* The tasks
1 - In the passage below on artist's intent in art conservation, what have philosophers working in contemporary hermeneutics provided in the past two decades?
2 - Carry on the passage below on artist's intent in art conservation, picking up after its final sentence.

Published discussions of artist's intentions frequently address the nature of creativity and artists' interaction with media. The bearing of history on the interpretation of artworks is also an occasional consideration in discussions of artist's intent, but the role of media and the role of historical contexts are seldom collated with it. This disjunction occurs, in part, because the language we use does not lend itself to discussing these things together. It seems awkward or obscure to speak of the media's intentions or the intentions of the social and historical context in a work of art. Even in the light of Kuhns's analysis, the word “intention,” as we are sometimes tempted to use it, often fails us.

It is possible, however, to define a meaning and apply the idea of artist's intent to art conservation work in a way that correlates methodologies in history, science, and connoisseurship. A deep and deliberate understanding of the role of the artist in the artwork is necessary. In the past two decades, philosophers working in contemporary hermeneutics provided new explanations and refreshed perspectives on efforts in this direction.

* Information given
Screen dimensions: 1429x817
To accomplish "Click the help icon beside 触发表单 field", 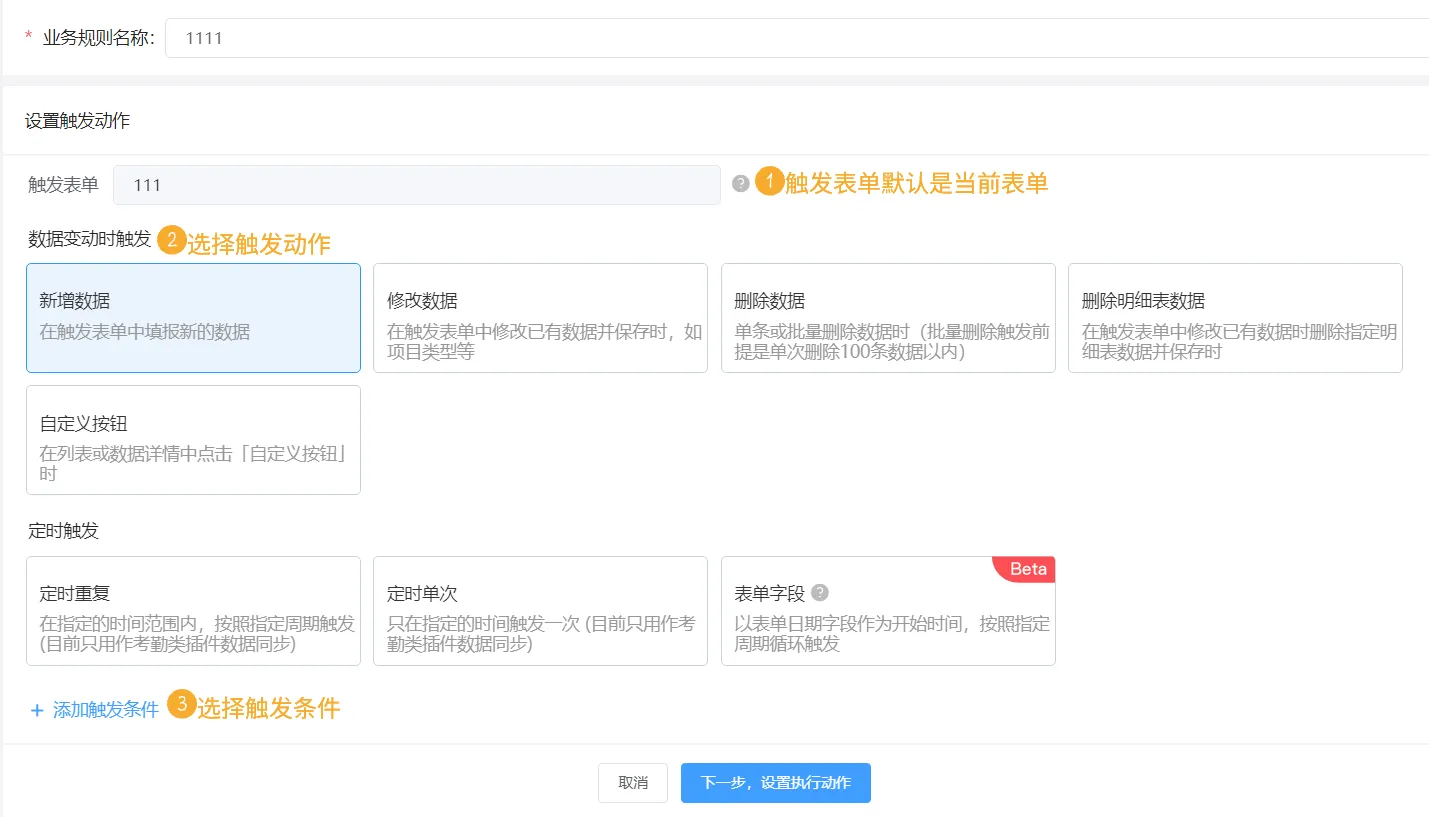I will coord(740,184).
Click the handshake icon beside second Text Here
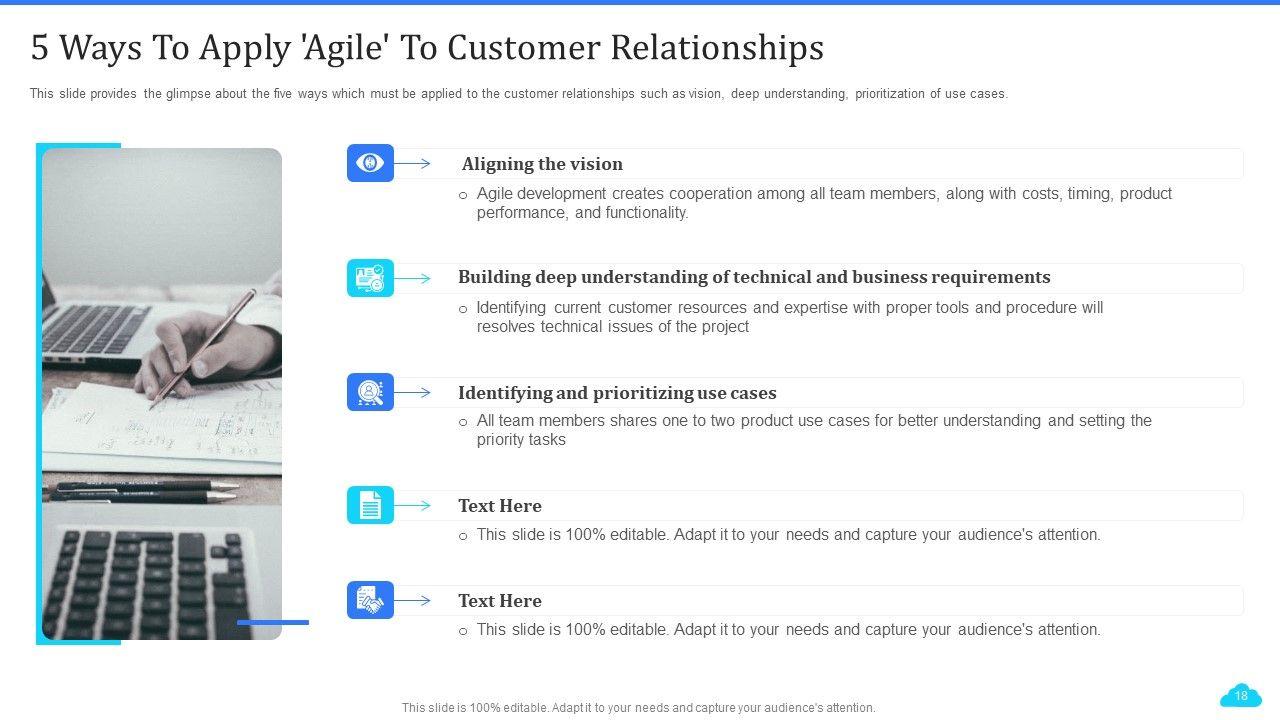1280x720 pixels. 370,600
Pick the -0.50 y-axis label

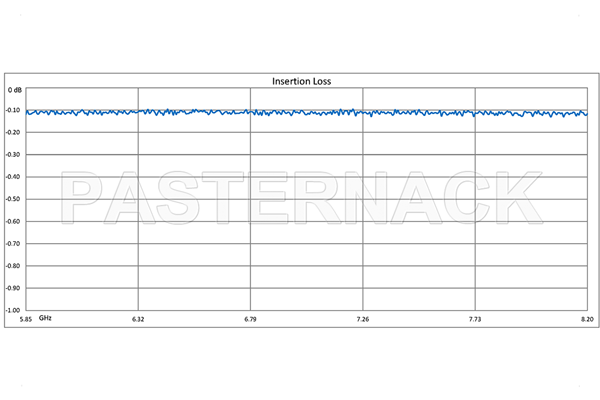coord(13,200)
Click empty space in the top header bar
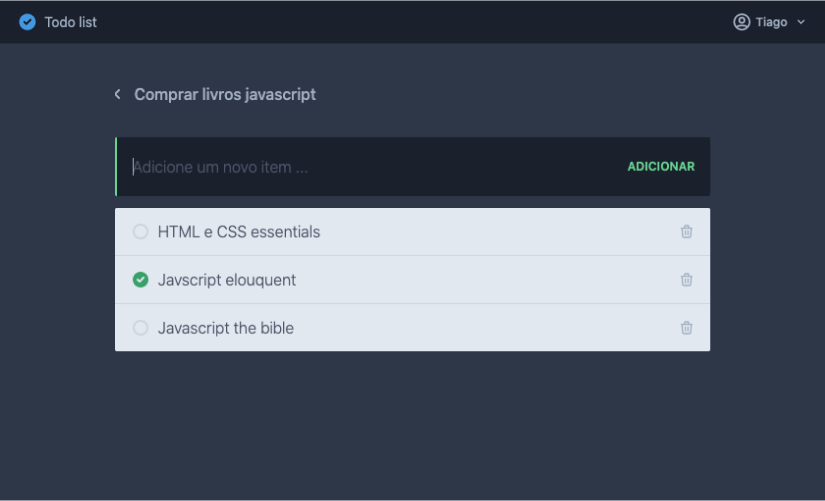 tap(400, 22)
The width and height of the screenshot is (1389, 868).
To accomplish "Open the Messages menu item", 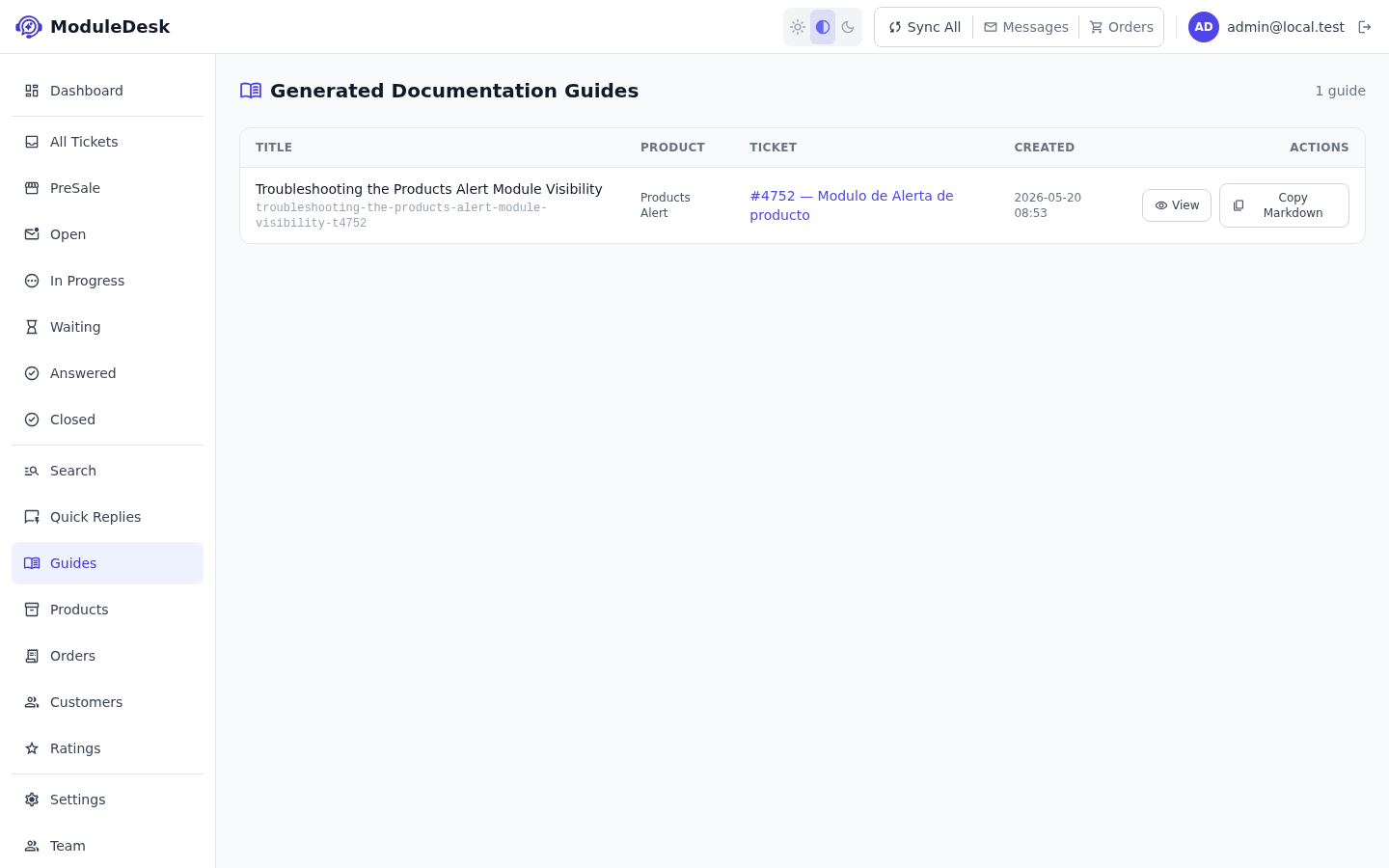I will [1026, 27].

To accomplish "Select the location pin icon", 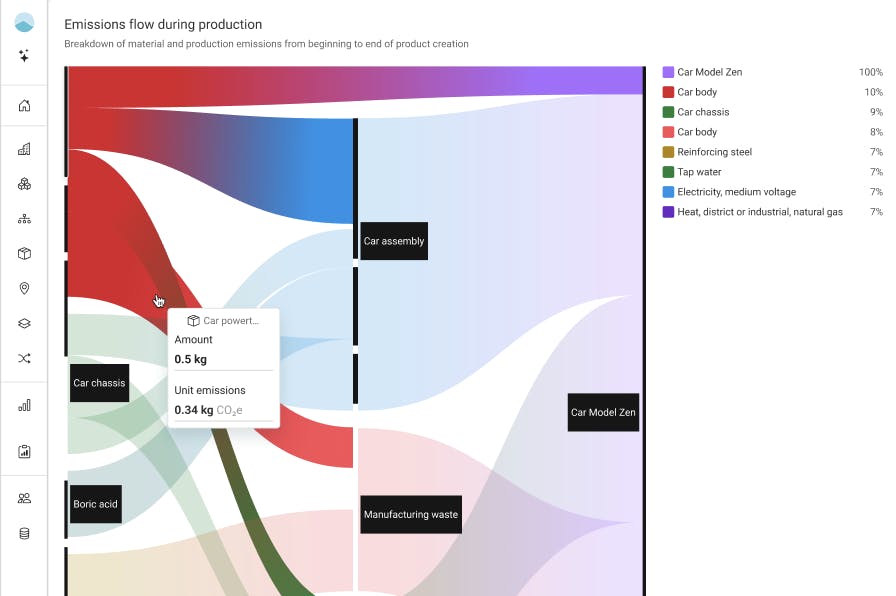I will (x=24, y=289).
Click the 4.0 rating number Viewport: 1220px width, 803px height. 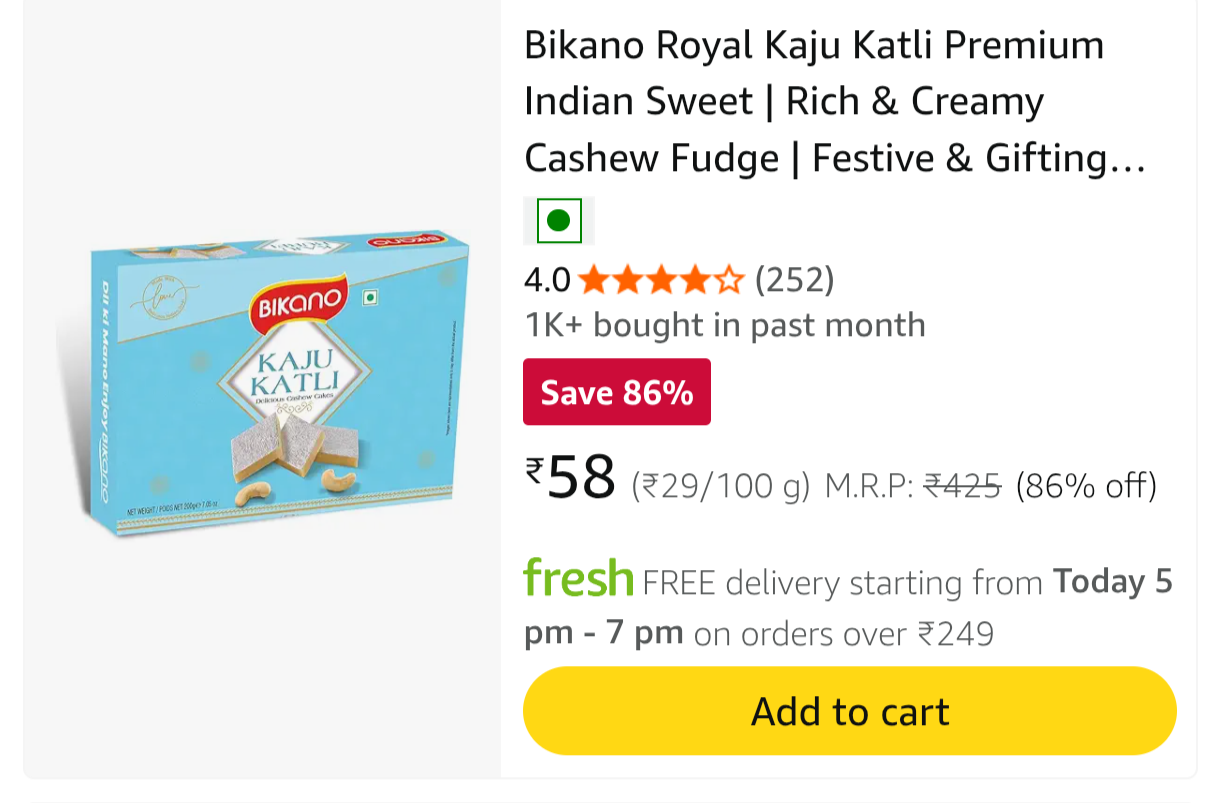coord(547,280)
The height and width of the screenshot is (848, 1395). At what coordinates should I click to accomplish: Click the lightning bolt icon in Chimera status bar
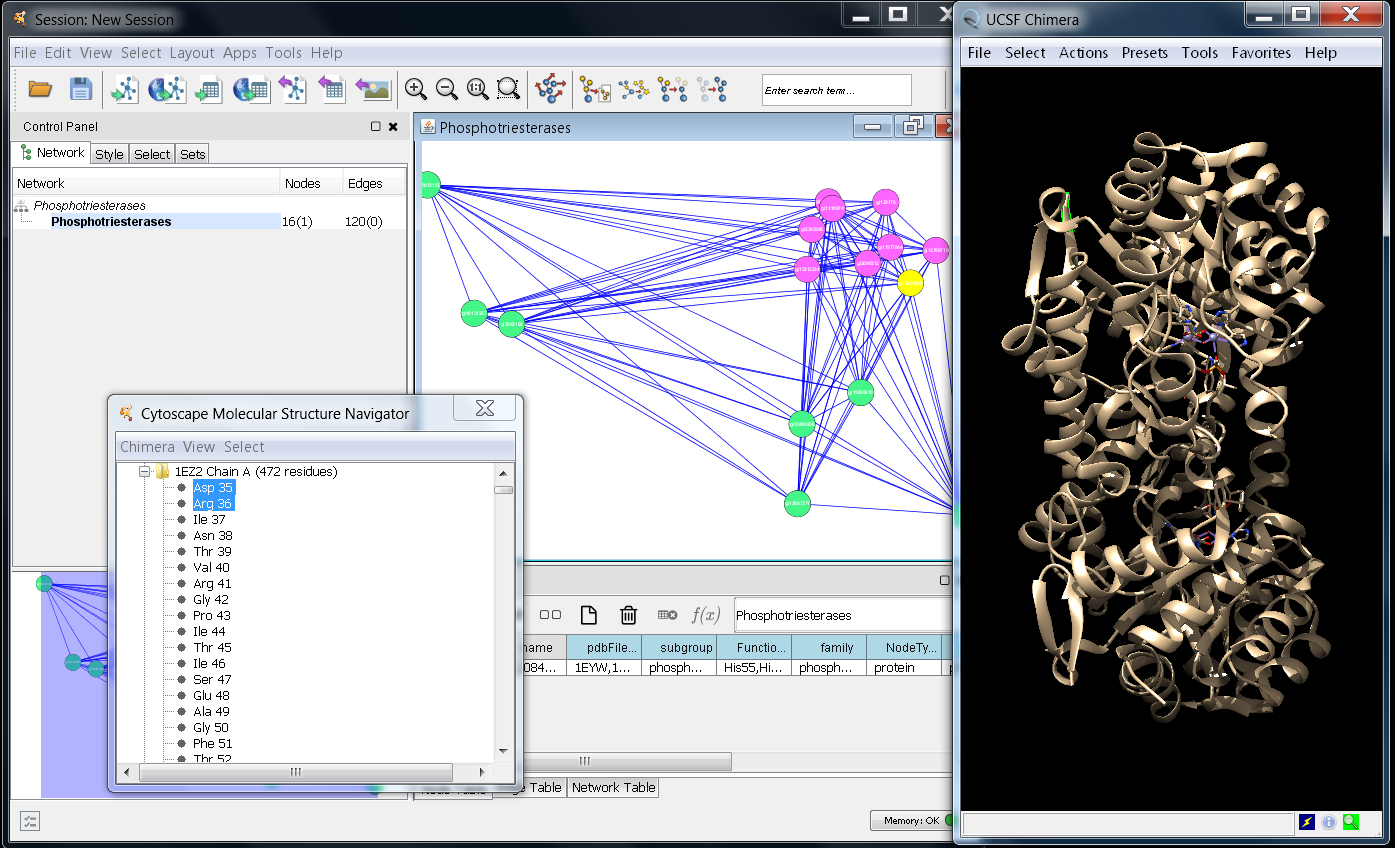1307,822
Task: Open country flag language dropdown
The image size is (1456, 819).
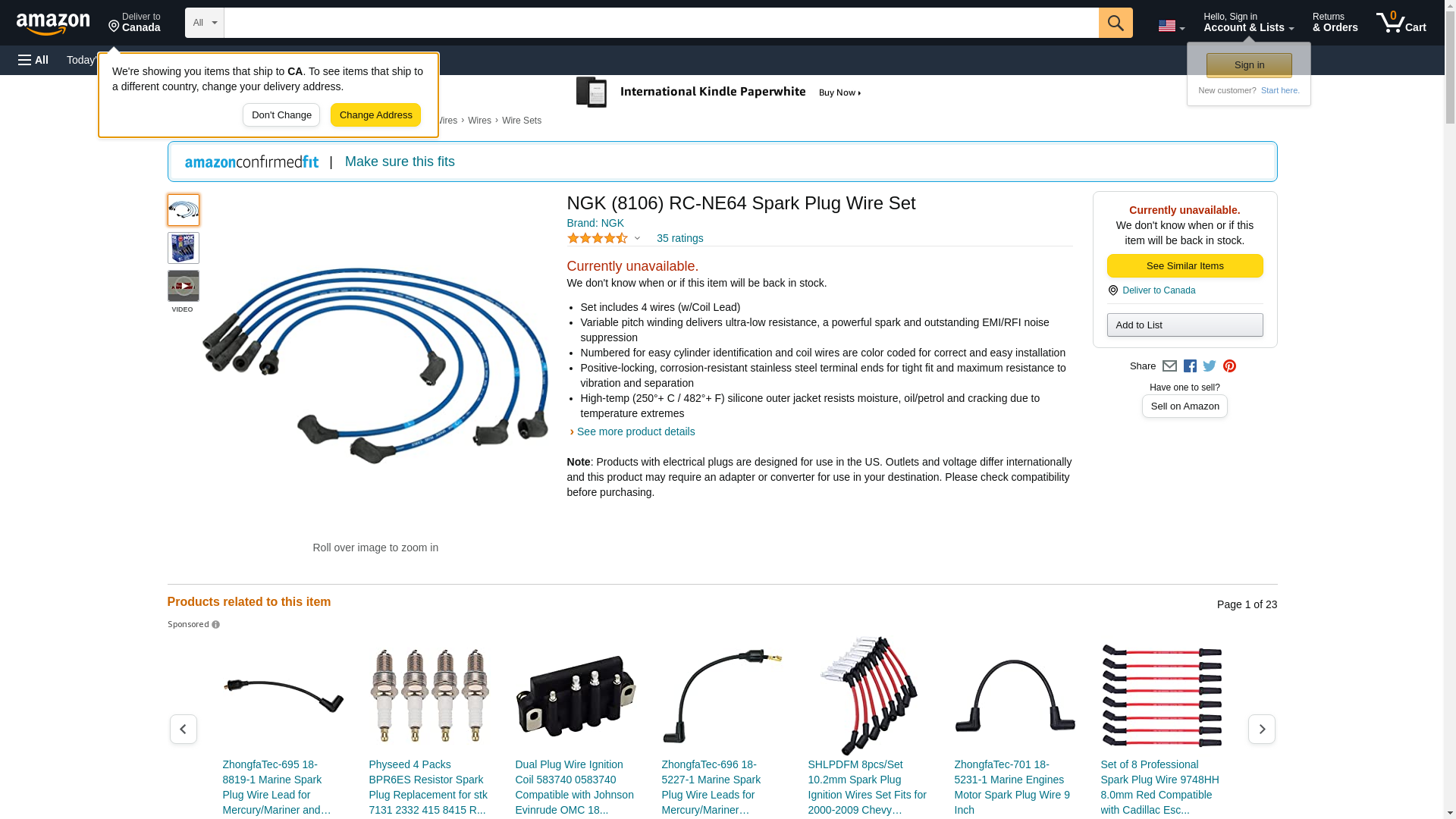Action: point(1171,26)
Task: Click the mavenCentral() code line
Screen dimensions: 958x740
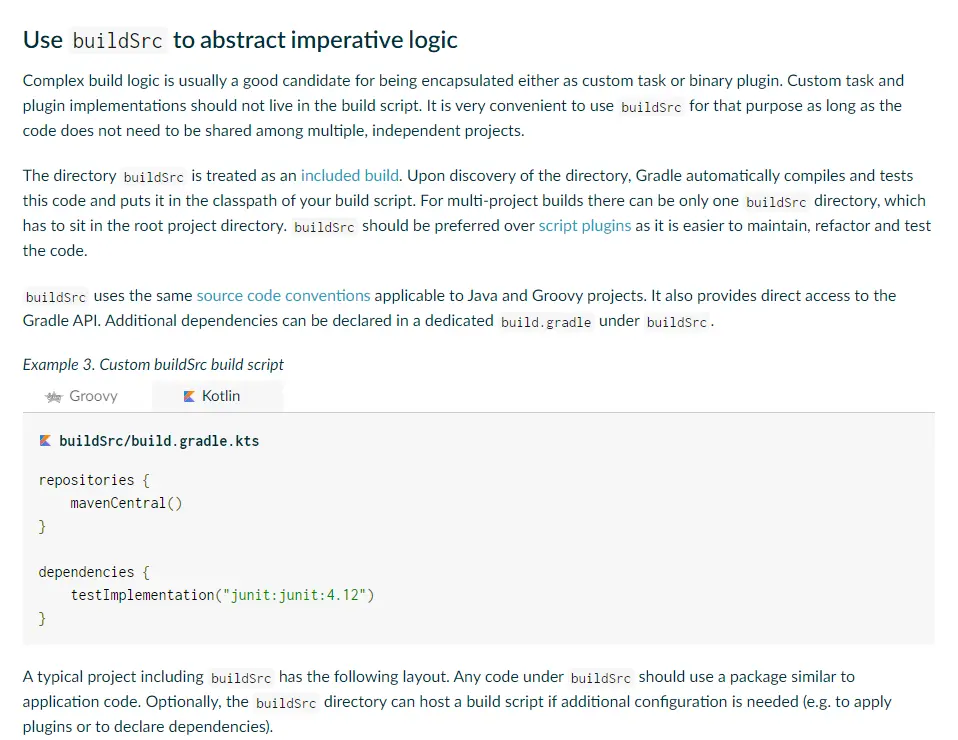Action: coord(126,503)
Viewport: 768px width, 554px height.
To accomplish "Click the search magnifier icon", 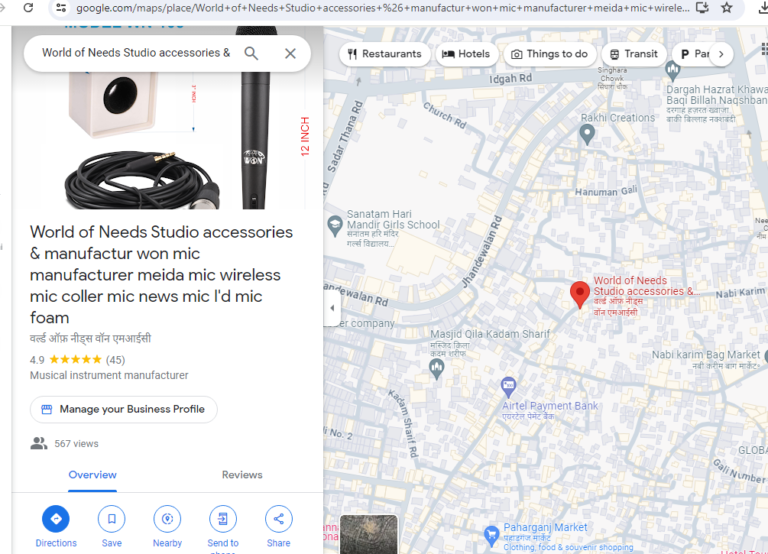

* Per-task outputs
1 - New explanations and refreshed perspectives on efforts in this direction.

2 -
6.1 AUTONOMY OF THE WORK OF ART: THE PROCESS AND PHENOMENON OF DISTANCIATION

Paul Ricoeur's philosophy of criticism and the text and Hans-Georg Gadamer's aesthetics elevate an older proposition that the effects and interpretations arising from a work of art are autonomous, separate from the artist. Ricoeur claims in “The Hermeneutical Function of Distanciation” (1981) that human discourse is transformed when it becomes fixed or objectified in a literary work or a work of art. When discourse takes the form of a work, it escapes from the here-and-now situation of talking together face to face. It occurs in an alternative mode and receives a new status—the status of a text. Ricoeur calls this transformation “distanciation” to indicate that texts transcend their native circumstances, moving beyond them into territories where they are circumscribed by new horizons.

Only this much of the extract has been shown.